W3C home > Mailing lists > Public > public-csv-wg@w3.org > January 2014

CSV on the Web Working Group | XBRL

From: <eric.e.cohen@us.pwc.com>
Date: Wed, 29 Jan 2014 09:53:21 -0500
To: W3C CSV on the Web Working Group <public-csv-wg@w3.org>
Message-ID: <OFCC591FBB.FD9A0038-ON85257C6F.004D01B2-85257C6F.0051C9CA@pwc.com>
Please note, the opinions expressed here are my own and do not represent 
my employer or XBRL International. 

I am very pleased to see a new W3C effort on the area of CSV and the Web. 

I see a goal of "provid[ing] technologies whereby data dependent 
applications on the Web can provide higher interoperability when working 
with datasets using the CSV (Comma-Separated Values) or similar formats. 
As well as single CSV files, the group will define mechanisms for 
interpreting a set of CSVs as relational data. This will include the 
definition of a vocabulary for describing tables expressed as CSV and 
locatable on the web, and the relationships between them."

As a co-founder of XBRL (Extensible Business Reporting Language) and the 
primary architect of a specification called XBRL Global Ledger Taxonomy 
Framework (XBRL GL), I have done a lot of thinking about that very issue 
as it relates to the domain of the Business Reporting Supply Chain, and 
CSV/text-to-XML/XBRL. Many ERP systems have native export to CSV 
capabilities; a CSV to Web interface will integrate these into the Web 
environment with a minimum of effort.

We have been developing internal drafts on a descriptive language for 
describing the CSV to XML/XBRL connection and facilitating the conversion, 
and have vendors who have prototyped applications that demonstrate the 

It may provide some helpful background for the group, and if I can help 
hone it into a business case suitable for your use, I would be pleased to 
work with you. If what I present here is completely irrelevant, I will not 
be hurt if you ignore it completely. However, I would covet your 
consideration - for our purposes, if not yours - and glad to help with 
yours if I can.

XBRL GL: detailed business master files and transaction data expressed 
with XML - some people prefer CSV

As I noted,  my particular focus in the XBRL community is something called 
XBRL GL (Global Ledger Taxonomy Framework) (0), the use of XBRL to 
represent detailed business transactional data (the setup, master, 
transactional and historical data files of ERP systems). XBRL GL is being 
used for purposes such as consolidating data across disparate corporate 
ERP systems (1) or bringing together government agency data in Brazil (2) 
or being used as the electronic bookkeeping archiving format for tax 
purposes in Turkey (3). It is highly hierarchical; it is representing 
content normally found in relational databases by instead using XML/XML 

Detailed accounting data files can be very large in their native database 
format.
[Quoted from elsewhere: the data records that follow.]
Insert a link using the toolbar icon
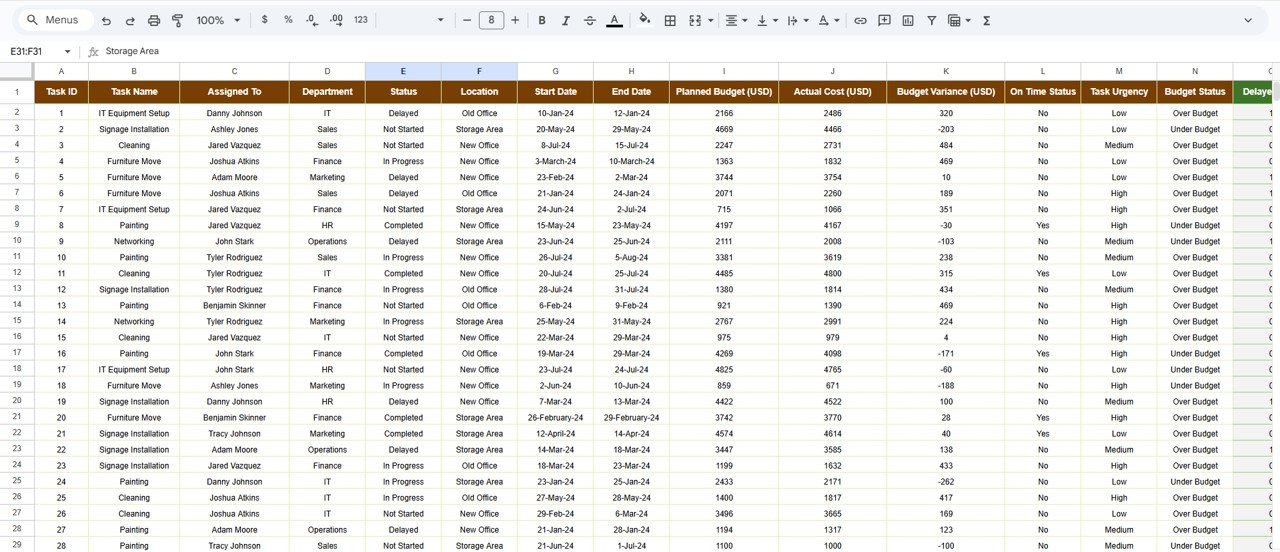Screen dimensions: 1280x552 pyautogui.click(x=860, y=20)
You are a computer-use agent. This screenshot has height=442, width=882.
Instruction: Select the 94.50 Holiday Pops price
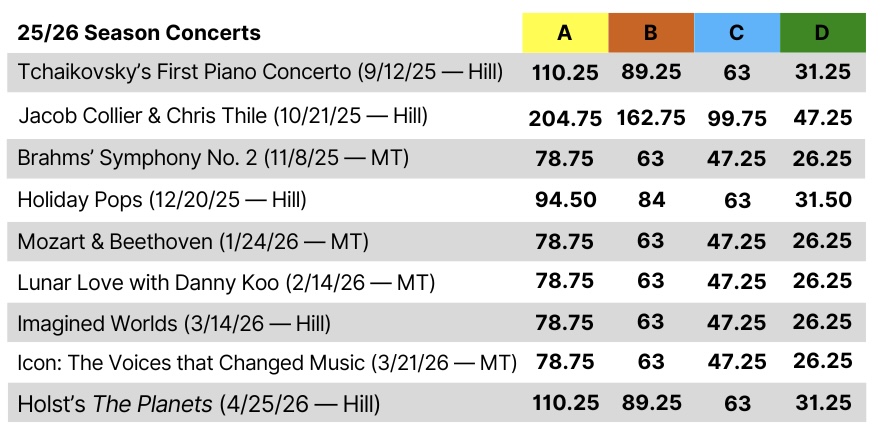coord(565,200)
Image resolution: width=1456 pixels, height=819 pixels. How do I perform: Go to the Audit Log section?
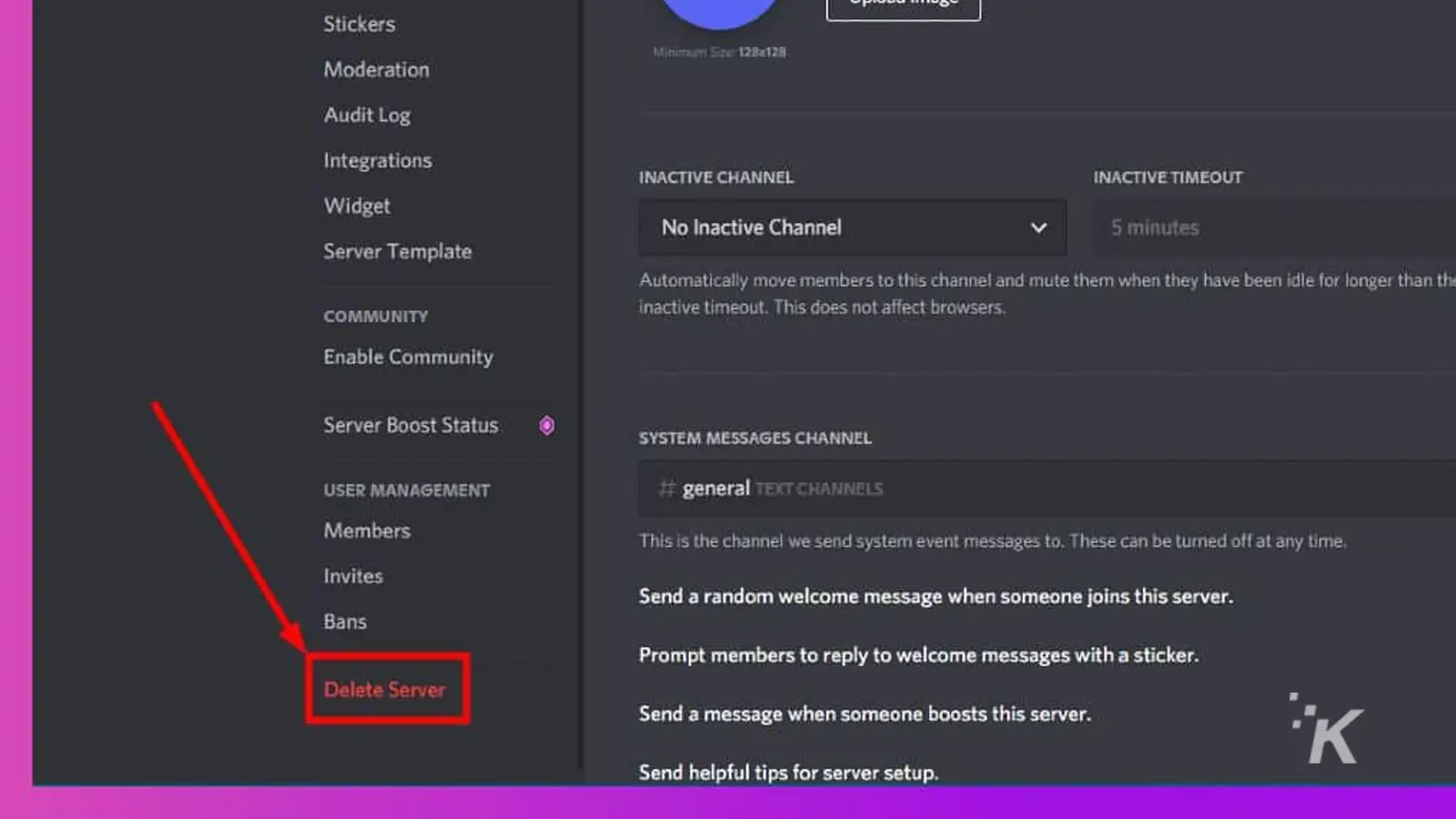click(368, 115)
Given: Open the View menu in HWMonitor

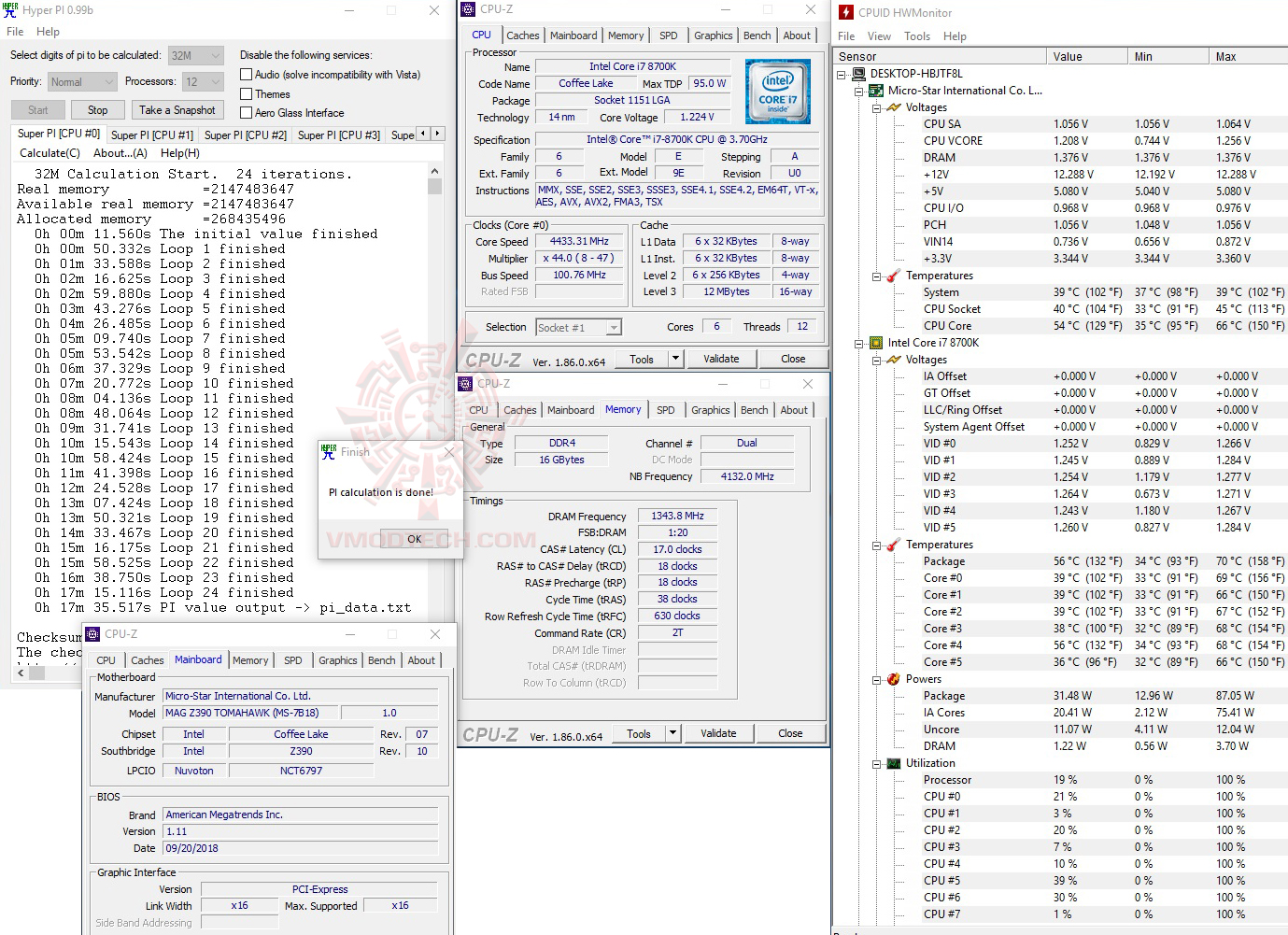Looking at the screenshot, I should pos(879,35).
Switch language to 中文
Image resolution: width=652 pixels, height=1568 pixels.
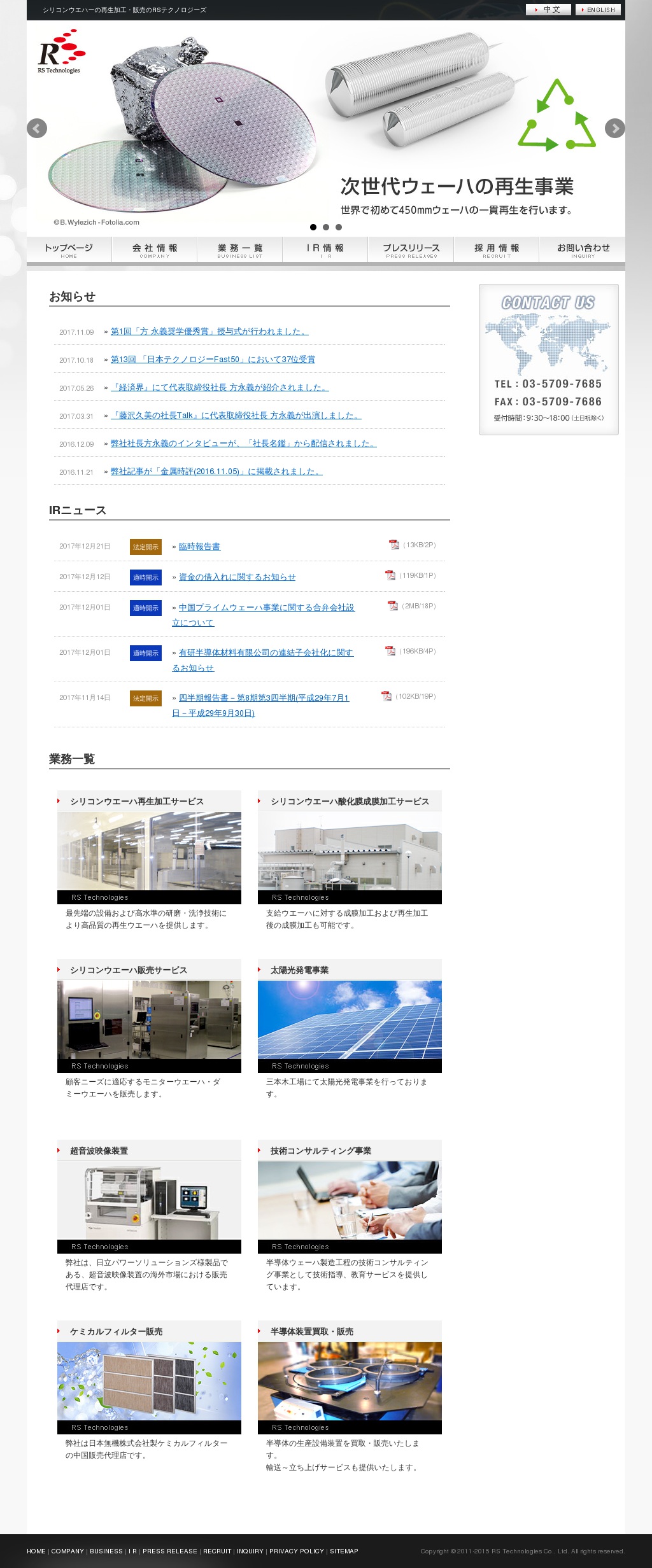pyautogui.click(x=548, y=10)
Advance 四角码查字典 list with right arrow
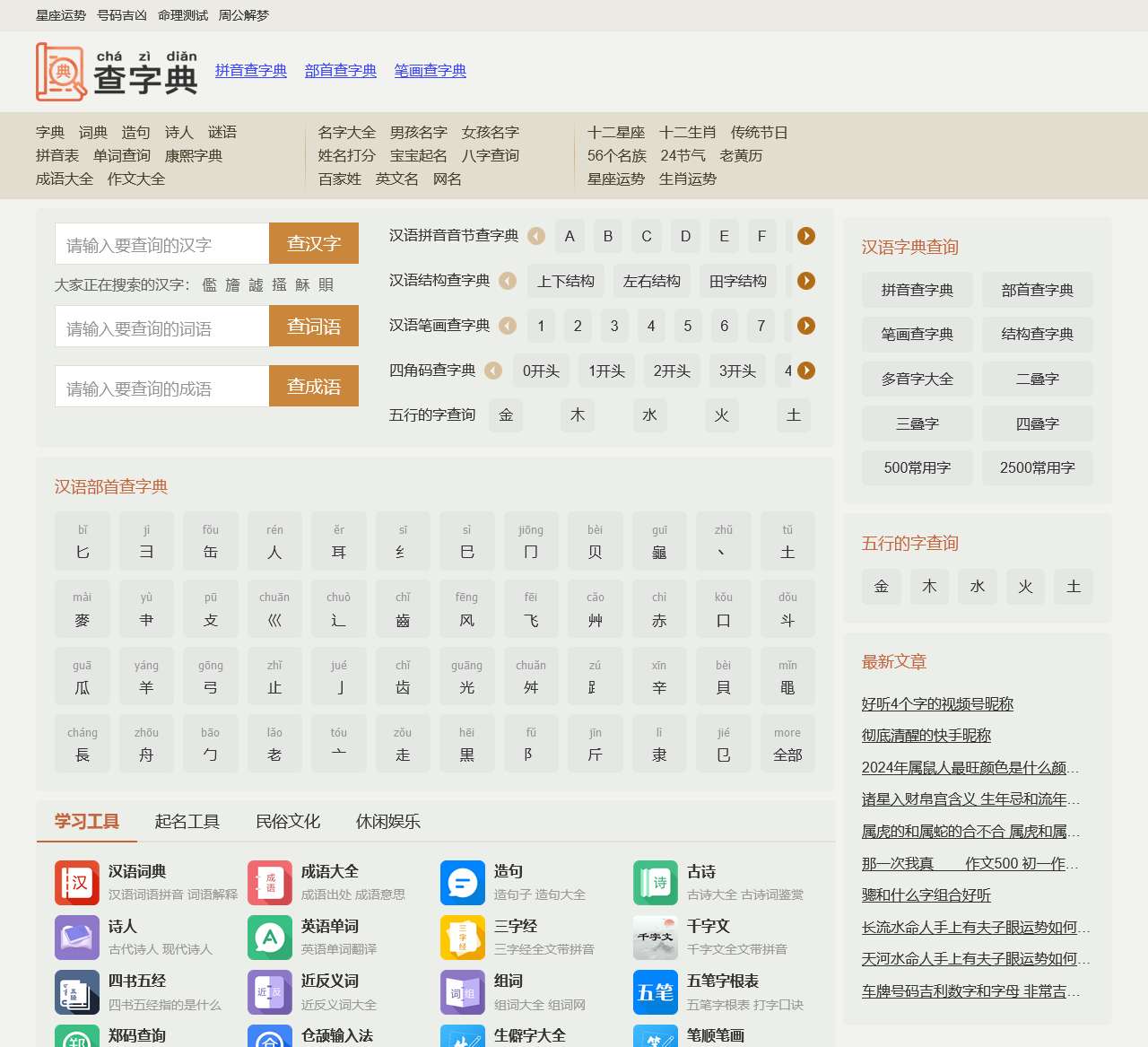 (x=806, y=371)
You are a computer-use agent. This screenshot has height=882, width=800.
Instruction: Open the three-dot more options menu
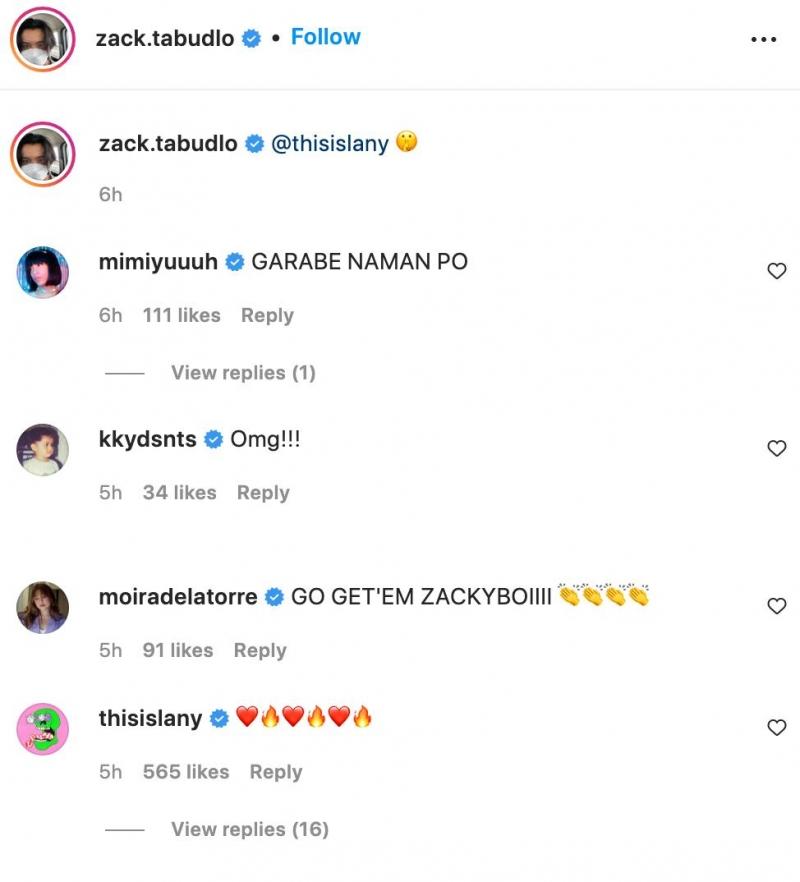(763, 39)
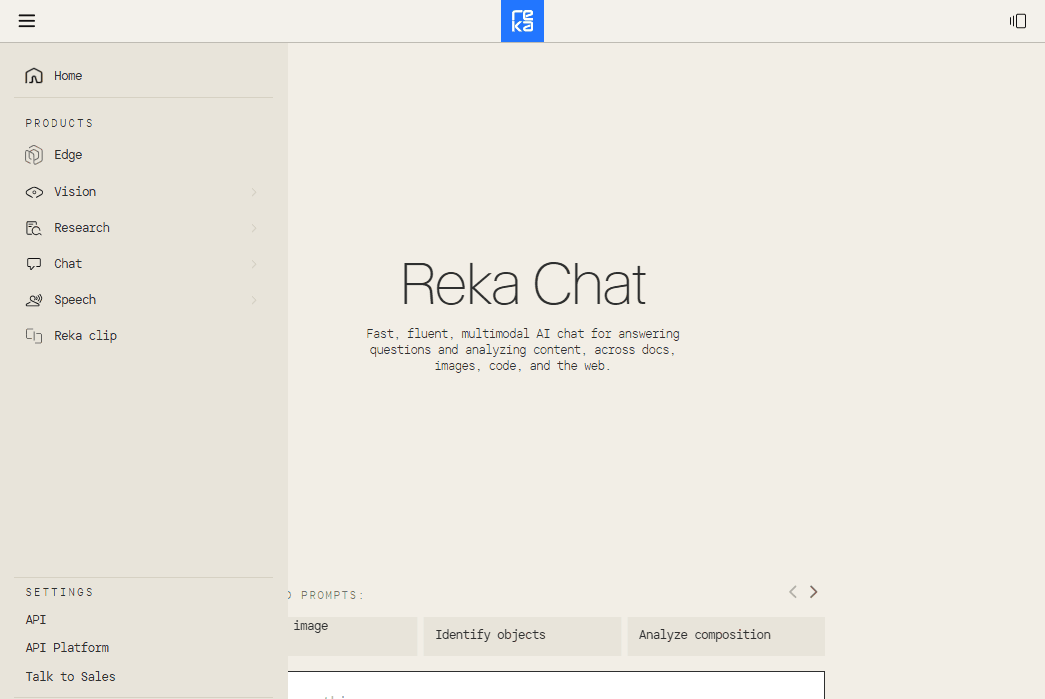Image resolution: width=1045 pixels, height=699 pixels.
Task: Click the Research document icon
Action: coord(33,227)
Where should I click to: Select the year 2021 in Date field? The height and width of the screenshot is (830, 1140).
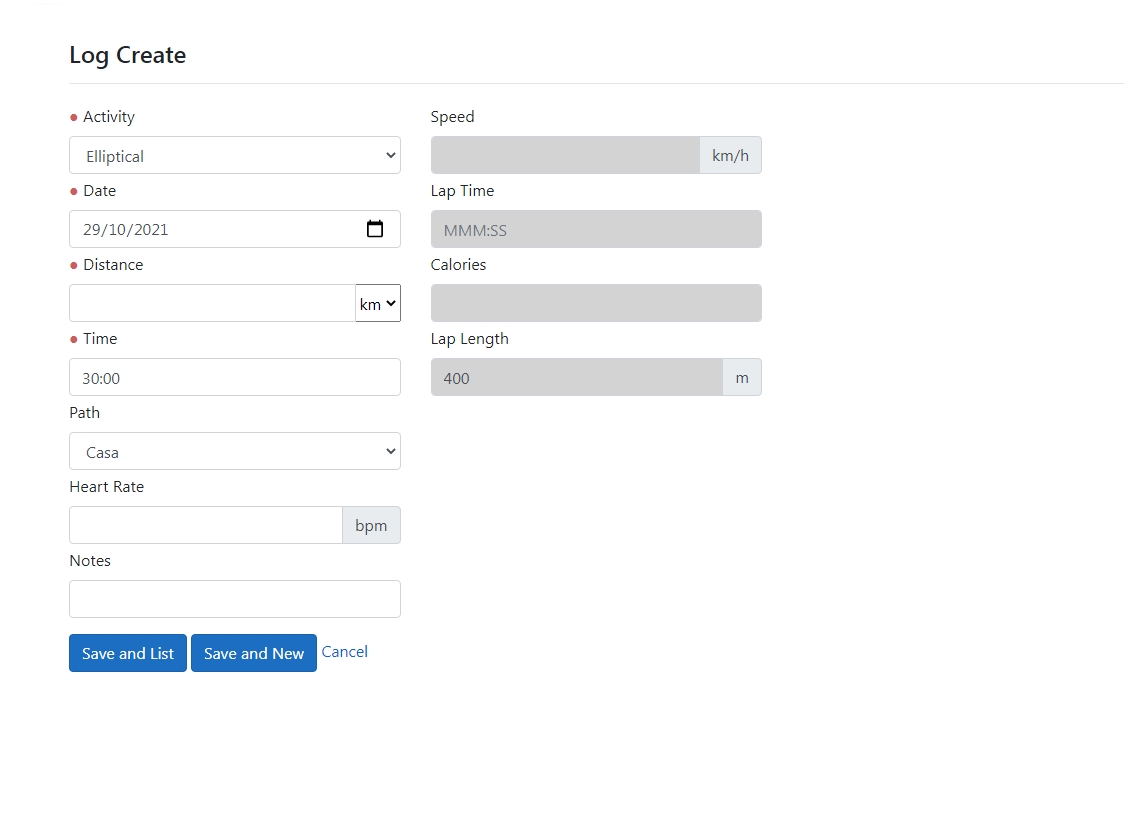click(x=151, y=230)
Turn that into XML, and things, unzipped, may balloon As those 
involved in XML are likely aware, XML was not designed to be terse; it is, 
in fact, "verbose by design". (4) (Of course, it zips well.) That leads to 
large ERP extracts when expressed in XML/XBRL GL. Such extracts are used 
in system integration, consolidation, data migration and archival 

A highly visible community of users of ERP extracts is auditors - in 
particular internal auditors, financial auditors (CPAs, CAs), and tax 
auditors. For that reason, some of the auditor community that needed to 
transport extracts of ERP data from corporates wanted the benefits of 
standardized ERP metadata such as XBRL GL (e.g., robust data 
representations, easier interpretability of data, validation, multiple 
language labels for data fields, applicability of standardized business 
rules with RIF, ISO Schematron or XBRL Formula) with the terseness of 
delimited or fixed length text for transport and 
memory-consumption/processing issues.

How to get the best of CSV and the best of XBRL GL?

To that end, we (the XBRL GL Working Group) began considering conventions 
for describing delimited and fixed-length text files using the semantic of 
XBRL GL. Does the second grouping of characters in the comma delimited 
file represent the main account number (gl-cor:accountMainID)? Does the 
text starting 31 characters in and going 40 characters represent the 
inventory description (gl-bus:measurableDescription)? (As we know, the "C" 
of CSV doesn't account for regional separators, such as the semi-colon or 
pipe {"|"), nor fixed length alternatives; we wanted to take all that into 

The first thought was just to use fully qualified XBRL GL concepts as a 
header row in the text file. It had to be better than nothing - instead of 
variations of "account#", or "accountNo", or "Account Number", or 
"Identificador de la Cuenta", or "勘定科目番号" for a column representing 
the account number, just use the standardized gl-cor:accountMainID. That 
was certainly better than nothing, at least for human interpretation!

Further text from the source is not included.